Special Counsel Robert Mueller has seated a grand jury, The Wall Street Journalreported hours earlier, significantly stepping up his probe into Russian interference in the election.
“They’re trying to cheat you out of the leadership you want with a fake story,” Trump said to cheers in Huntington. “That is demeaning to all of us.”
Trump said of the investigations by the special counsel: “I just hope the final determination is a truly honest one.”
The president added that what “the prosecutors should be looking at are Hillary Clinton’s 33,000 deleted e-mails.”
Clinton, the Democratic nominee, won the popular vote, but Republican Trump prevailed in the presidential election by capturing enough electoral votes.
Seriousness of issue
The president’s remarks came as analysts and political commentators emphasized the seriousness of the special counsel putting in place a grand jury in the nation’s capital.
“If, in fact, Mueller has impaneled a grand jury, it likely signals that he has significant evidence that would point in the direction of a crime having been committed,” Professor Anthony Clark Arend, who is the senior associate dean of Georgetown University’s School of Foreign Service, told VOA.
Reuters news agency reports the grand jury has already issued subpoenas in connection with the June 2016 meeting involving a Russian lawyer and others held with the president’s son, Donald Trump Jr., and other top campaign officials. Some have asserted the meeting indicates possible collusion between Russia and the Trump presidential campaign.
FILE – Donald Trump Jr. arrives at Trump Tower in New York City, Jan. 18, 2017.
Reports indicate the younger Trump jumped at the idea of a meeting when the lawyer told him, through an intermediary, that she had incriminating evidence against Clinton.
Trump has cast doubt on whether the Russians tried to interfere in the election, despite intelligence reports that the Kremlin sought to manipulate the election in the Republican nominee’s favor.

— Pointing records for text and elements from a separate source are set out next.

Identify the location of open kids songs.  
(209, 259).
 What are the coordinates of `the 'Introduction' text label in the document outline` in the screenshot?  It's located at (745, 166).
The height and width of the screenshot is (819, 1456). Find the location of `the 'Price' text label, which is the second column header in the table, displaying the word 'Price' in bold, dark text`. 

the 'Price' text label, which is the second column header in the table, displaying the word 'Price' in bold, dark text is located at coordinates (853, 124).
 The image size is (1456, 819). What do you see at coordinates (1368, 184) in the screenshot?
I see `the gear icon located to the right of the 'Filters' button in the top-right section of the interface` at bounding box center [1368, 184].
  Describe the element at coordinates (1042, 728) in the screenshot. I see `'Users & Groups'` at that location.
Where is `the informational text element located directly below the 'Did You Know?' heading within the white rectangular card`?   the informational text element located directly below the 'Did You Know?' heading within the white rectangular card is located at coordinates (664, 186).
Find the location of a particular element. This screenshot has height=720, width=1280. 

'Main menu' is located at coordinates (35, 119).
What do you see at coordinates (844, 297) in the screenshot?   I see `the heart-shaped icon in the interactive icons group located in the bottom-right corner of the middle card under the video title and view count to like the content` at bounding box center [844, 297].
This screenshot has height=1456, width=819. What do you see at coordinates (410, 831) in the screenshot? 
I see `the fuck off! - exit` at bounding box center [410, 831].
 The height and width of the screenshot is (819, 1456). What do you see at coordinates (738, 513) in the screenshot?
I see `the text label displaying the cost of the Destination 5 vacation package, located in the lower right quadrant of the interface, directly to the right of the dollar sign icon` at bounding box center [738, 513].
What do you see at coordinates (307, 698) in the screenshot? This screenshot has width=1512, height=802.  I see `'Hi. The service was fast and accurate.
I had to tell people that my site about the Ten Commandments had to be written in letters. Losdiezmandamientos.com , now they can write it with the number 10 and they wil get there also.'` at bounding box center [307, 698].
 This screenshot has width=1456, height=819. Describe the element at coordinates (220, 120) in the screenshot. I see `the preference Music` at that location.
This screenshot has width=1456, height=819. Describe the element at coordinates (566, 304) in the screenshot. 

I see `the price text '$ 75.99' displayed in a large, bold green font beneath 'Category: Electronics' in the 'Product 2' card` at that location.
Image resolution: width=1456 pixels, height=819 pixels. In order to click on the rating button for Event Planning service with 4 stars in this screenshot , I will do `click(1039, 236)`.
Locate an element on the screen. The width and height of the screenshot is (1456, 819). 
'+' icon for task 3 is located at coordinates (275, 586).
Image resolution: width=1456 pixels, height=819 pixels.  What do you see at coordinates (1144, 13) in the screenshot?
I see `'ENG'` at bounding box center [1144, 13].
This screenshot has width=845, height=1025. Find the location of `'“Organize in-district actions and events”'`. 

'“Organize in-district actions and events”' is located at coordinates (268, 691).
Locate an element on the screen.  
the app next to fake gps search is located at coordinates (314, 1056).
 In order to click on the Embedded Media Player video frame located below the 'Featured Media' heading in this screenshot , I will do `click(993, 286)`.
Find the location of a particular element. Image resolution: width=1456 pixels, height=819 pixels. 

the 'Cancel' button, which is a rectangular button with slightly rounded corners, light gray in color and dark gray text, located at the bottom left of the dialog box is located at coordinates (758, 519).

Russia has denied any meddling and Trump has consistently denied any collusion. He has called Mueller’s probe “a witch hunt” and there has recently been speculation in Washington the president may try to fire the special counsel.
White House response
The president’s special counsel, Ty Cobb, in a statement released by the White House on Thursday, said he is unaware of a grand jury probe, but “the White House favors anything that accelerates the conclusion of his work fairly … the White House is committed to fully cooperating with Mr. Mueller.”
Now that a grand jury has reportedly been seated, it could seek to subpoena Trump family financial records. The president has warned Mueller to stay away from his finances.
CNN reported Thursday that Mueller’s probe had crossed that red line, expanding to examine “possible financial crimes, some unconnected to the 2016 election.”
The president did not respond, as he walked from the Marine One helicopter to the South Portico late Thursday, when VOA asked him, “Did Mueller cross the red line?”
Mueller, a former FBI director took over the Russia probe after Trump fired FBI Director James Comey in May when Comey apparently refused the president’s request to back down from the investigation.
Bill to protect special counsel
Two U.S. senators on Thursday introduced a bill to make it difficult to fire a special counsel.
The proposal, by Democrat Chris Coons and Republican Thom Tillis, would prohibit a president from firing the investigator except for misconduct, conflict of interest, severe illness or another good cause.
A three-judge panel would determine if the firing was justified.
The law is apparently an effort to protect Mueller from any attempt by Trump to remove him. Some analysts had said that if the president wanted to fire Mueller, the proposed legislation might have prompted him to do it before the Senate had a chance to vote on the new law.
Pro forma sessions
The Senate, which began its August recess Thursday evening, blocked Trump from making any appointments during the summer break by agreeing to a series of pro forma sessions — brief meetings that technically keep the Senate in session. Lawmakers are due back in Washington in early September.
Senators took the action after Trump’s recent criticism of Attorney General Jeff Sessions sparked speculation that he might fire Sessions during the summer recess.
Trump sent several tweets last week lambasting his attorney general, who had recused himself from the ongoing Russia investigation. The president, who cannot fire the special counsel himself, could have then appointed a replacement who could then have fired Mueller.
Pro forma sessions have been used for decades to block recess action, including last year when the Senate used the brief meetings to prevent former President Barack Obama from filling a vacant seat on the Supreme Court.